Periodo di comporto e licenziamento illegittimo

di Stefania Russo Commenta

Il periodo di comporto è un periodo di tempo durante il quale il lavoratore dipendente può assentarsi dal lavoro per...

Il periodo di comporto è un periodo di tempo durante il quale il lavoratore dipendente può assentarsi dal lavoro per motivi di salute con diritto alla conservazione del posto di lavoro.
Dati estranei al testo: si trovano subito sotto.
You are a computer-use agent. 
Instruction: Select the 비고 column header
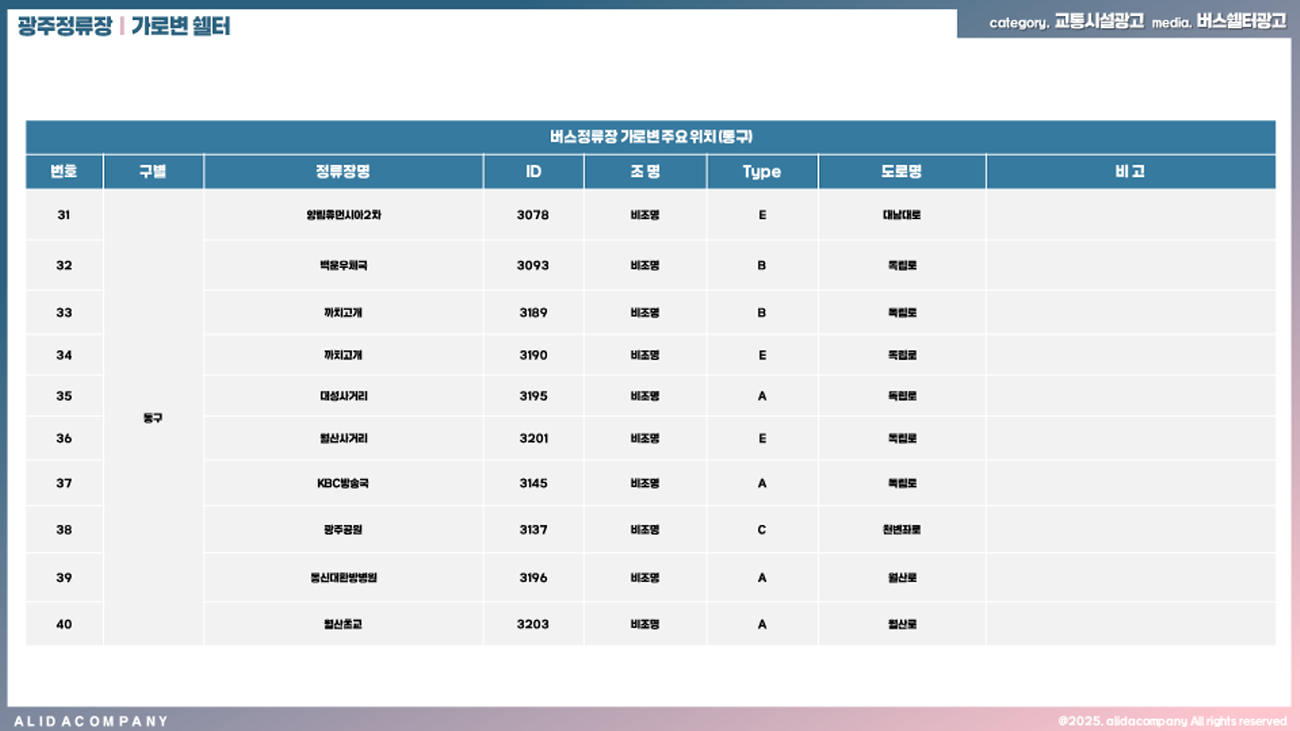tap(1129, 172)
Una volta superato tale periodo, il datore di lavoro è legittimato a licenziarlo.

La durata del periodo di comporto è stabilita dal contratto collettivo nazionale di riferimento, ad esempio per i dipendenti pubblici è di 36 mesi, di cui 18 mesi retribuiti e altri 18 mesi non retribuiti.
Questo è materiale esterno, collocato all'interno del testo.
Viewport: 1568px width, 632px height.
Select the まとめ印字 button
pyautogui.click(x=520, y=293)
Per poter procedere al licenziamento è necessario che il periodo di comporto previsto dal contratto di riferimento deve essere stato superato e non soltanto raggiunto.

A chiarirlo è stata la Corte di Cassazione con la sentenza n. 7153 del 21 marzo 2013, nella quale è stato precisato che il termine “raggiungere” utilizzato dal legislatore nella formulazione dell’articolo 40 punto 2 del contratto di riferimento (“il diritto alla conservazione del posto cessa quando il lavoratore raggiunga il limite di 24 mesi di assenza entro l’arco massimo di 48 mesi lavorativi”) deve essere inteso nel senso che il periodo massimo di comporto previsto deve essere “superato” e non soltanto “raggiunto”.

Nel caso in esame, dunque, il licenziamento del lavoratore è stato giudicato illegittimo, in quanto il recesso dal contratto di lavoro deve essere intimato solo se il giorno successivo a quello di raggiungimento del periodo massimo di comporto il lavoratore si trova ancora in malattia, mentre al contrario nel caso specifico era stato provato che questi aveva richiesto l’aspettativa senza ottenere risposta alcuna da parte della società.